Paolo VI
Il papa del dialogo con il mondo contemporaneo
Giovanni Battista Montini, eletto papa il 21 giugno 1963 col nome di Paolo VI, portò a compimento il Concilio vaticano II (1962-65) e guidò la graduale riforma della Chiesa negli anni successivi. Pur ribadendo i princìpi della tradizione cristiana e il ruolo universale della Chiesa di Roma, seppe dialogare con l’uomo di oggi e con la sua cultura. Come Paolo – l’apostolo delle genti di cui assunse il nome – compì numerosi viaggi nei diversi continenti per incontrare i popoli e le comunità cristiane del Pianeta
Nato a Concesio (Brescia) nel 1897, Montini fu ordinato sacerdote nel 1920 e ben presto divenne assistente della Federazione degli universitari cattolici (FUCI), impegnandosi nella formazione spirituale degli intellettuali cattolici che dopo la Seconda guerra mondiale diedero importanti contributi alla cultura e alla vita politica italiana, come Aldo Moro. Seguì la carriera diplomatica e, dal 1937, fu sostituto presso la Segreteria di Stato vaticana; nel 1954 divenne arcivescovo di Milano. Eletto pontefice dopo la morte di Giovanni XXIII, proseguì il rinnovamento della Chiesa avviato dal suo predecessore mediante il Concilio.
Pur ribadendo il valore del celibato dei preti e l’insegnamento tradizionale della Chiesa in campo dottrinale e morale (soprattutto per quanto riguarda l’etica sessuale), Paolo VI favorì il dialogo con gli intellettuali di formazione laica, con gli esponenti di altre religioni e con gli atei, istituendo due organismi (detti Segretariati) per il dialogo con i non-cristiani e i non-credenti. In occasione di un viaggio in Palestina ebbe un incontro con il patriarca ortodosso Atenagora e annullò la scomunica che nel 1054 aveva portato alla separazione delle due Chiese, sostenendo l’ecumenismo.

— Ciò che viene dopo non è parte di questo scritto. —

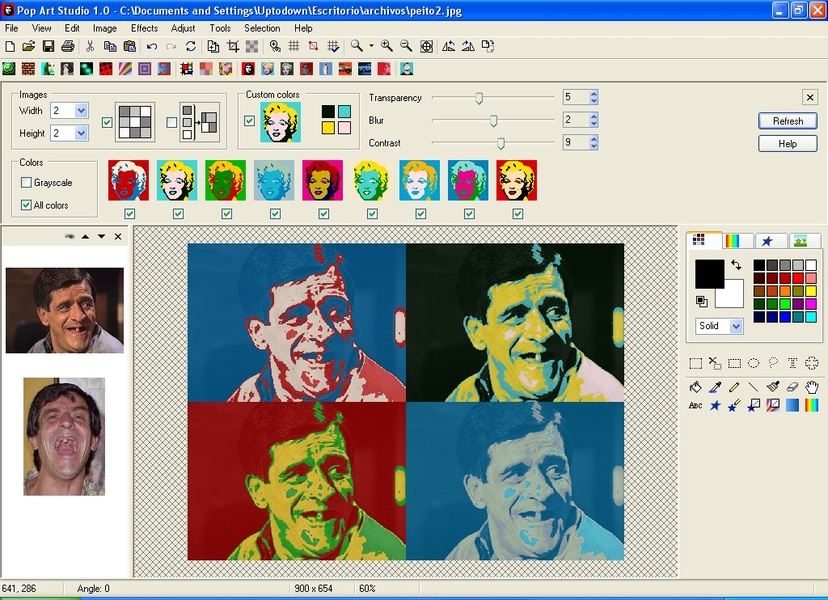This screenshot has height=600, width=828.
Task: Expand the Solid fill style dropdown
Action: point(736,326)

Rinunziò alla tiara (detta anche triregno), un ricco copricapo che era stato il simbolo del potere supremo dei papi, e ad altri privilegi, avviando una riforma della Curia romana e rendendo la Chiesa più autonoma nei confronti del potere politico.
Paolo VI attuò con gradualità le riforme previste dal Concilio vaticano II, e in particolare quella liturgica, per cui la Messa venne celebrata non più in latino ma nelle diverse lingue nazionali (l’opposizione di una minoranza intransigente portò allo scisma di Monsignor Lefebvre). Favorì anche la diffusione della lettura della Bibbia da parte dei laici (non solo quindi con la mediazione e sotto la guida dei sacerdoti) e il rinnovamento dell’insegnamento religioso mediante la stesura di nuovi catechismi per tutte le età.
Sotto il suo pontificato si svilupparono le Conferenze episcopali, che riunivano i vescovi di una stessa regione, di una nazione o di un continente, per favorire il dialogo tra loro, e anche altri organismi di partecipazione, come i Consigli pastorali nelle singole diocesi e parrocchie. Anche attraverso questi strumenti la Chiesa cominciò a essere sentita non più come un organismo burocratico, ma come una realtà comunitaria della quale tutti sono chiamati a essere membri attivi, sia pure svolgendo ruoli diversi.
Paolo VI intraprese numerosi viaggi in diverse parti del mondo (in Terra Santa, in India, in Portogallo, a Bogotà, a Istanbul, a Ginevra, in Uganda, in Estremo Oriente) per incontrare i popoli e incoraggiare le giovani Chiese del Terzo Mondo. Visitò la sede dell’ONU per sostenere, a nome della Chiesa «esperta in umanità», la costruzione di un nuovo ordine internazionale fondato sulla pace che l’ONU avrebbe dovuto difendere. Scrisse varie encicliche, in particolare la Populorum progressio (Lo sviluppo dei popoli, 1967) e la Octuagesima adveniens (Ottantesimo anniversario, 1971), auspicando una maggiore giustizia sociale a livello internazionale, per favorire lo sviluppo economico dei paesi del Terzo Mondo e quindi la pace («Lo sviluppo è il nuovo nome della pace»). Nella Humanae vitae (La vita umana, 1968) ribadì il valore della famiglia e il suo dovere di trasmettere la vita. Alcuni gruppi cristiani giudicarono troppo caute le riforme attuate da Paolo VI, e negli anni intorno al 1968 si svilupparono forme di contestazione anche all’interno della Chiesa.
Nella primavera del 1978 lanciò un accorato appello per la liberazione di Aldo Moro, il leader politico cattolico rapito (e poi ucciso) dai terroristi delle Brigate rosse: il suo messaggio, di alto valore morale, scosse le coscienze di molti. Pochi mesi più tardi, dopo una breve malattia, morì.